Add applyset-namespace flag to kubectl apply #132527

scaliby · 2025-06-25T11:05:26Z

What type of PR is this?

/kind feature

What this PR does / why we need it:

With current implementation of ApplySet it is impossible to apply a multi-namespace configuration. This is because we are forcing user to pass --namespace parameter to the command that is used for determining in which namespace ApplySet parent configuration is supposed to be stored.

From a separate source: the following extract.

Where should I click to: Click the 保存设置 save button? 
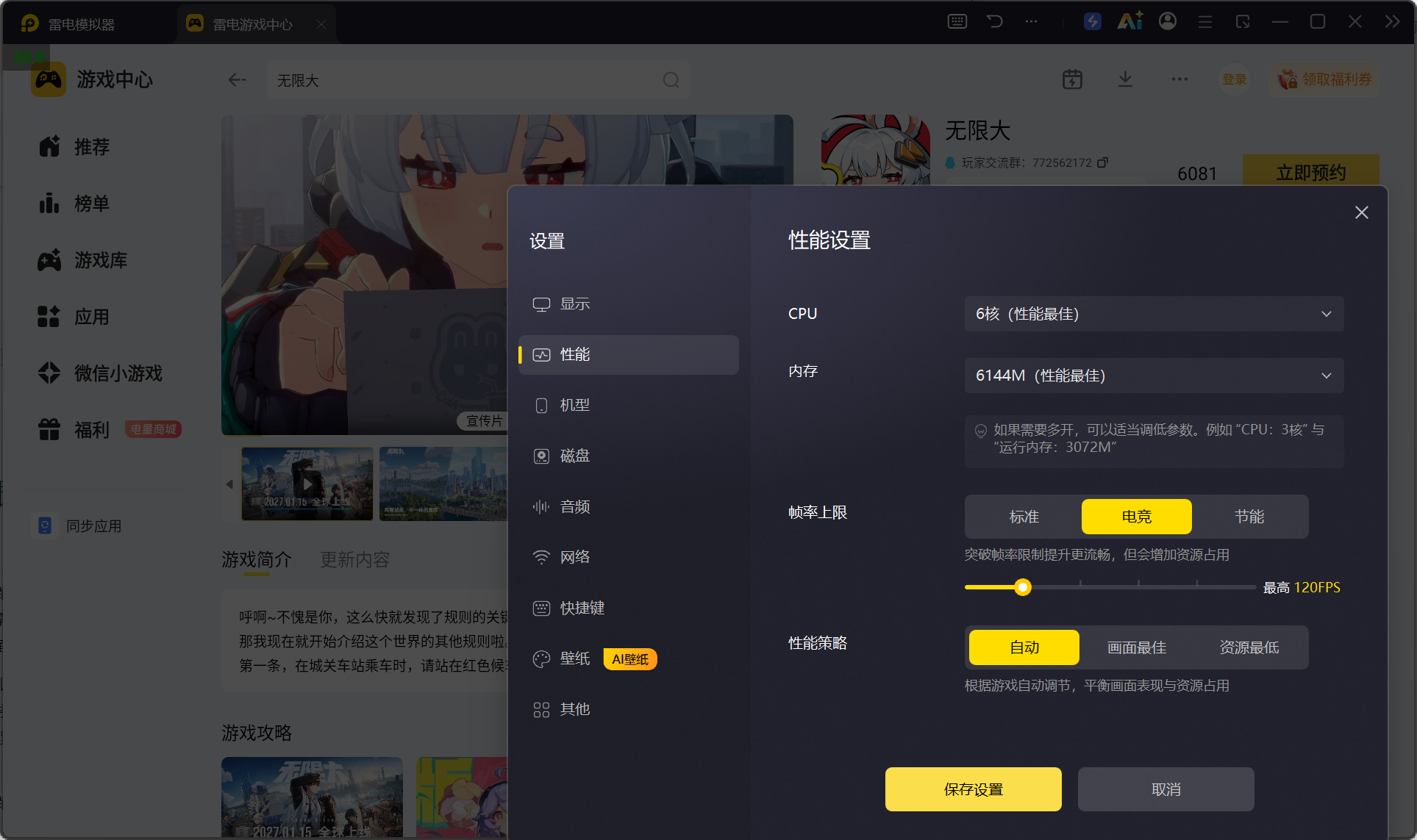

Unfortunatelly, supplying this parameter, enforces that all resources in the config to be in the same namespace.

Before the change:

$ cat config.yaml 
apiVersion: v1
kind: ConfigMap
metadata:
  labels:
    foo: bar
  name: a
  namespace: default
---
apiVersion: v1
kind: ConfigMap
metadata:
  labels:
    foo: bar
  name: b
  namespace: test

$ kubectl apply -f config.yaml --applyset=testset --all --prune
error: namespace is required to use namespace-scoped ApplySet

With the newly introduced parameter, we are able to explicitly specify where, the parent configuration is supposed to live, removing the need for --namespace=testset and allowing user to create configuration that spans across multiple namespaces.

After the change:

$ kubectl apply -f config.yaml --applyset=testset --applyset-namespace=testnamespace --all --prune
configmap/a created
configmap/b created

Which issue(s) this PR is related to:

The issue indirectly solves problem described in #106284 and #555. The deviation is that we are adding support for the mentioned use case to the ApplySet instead of fixing the old prune command.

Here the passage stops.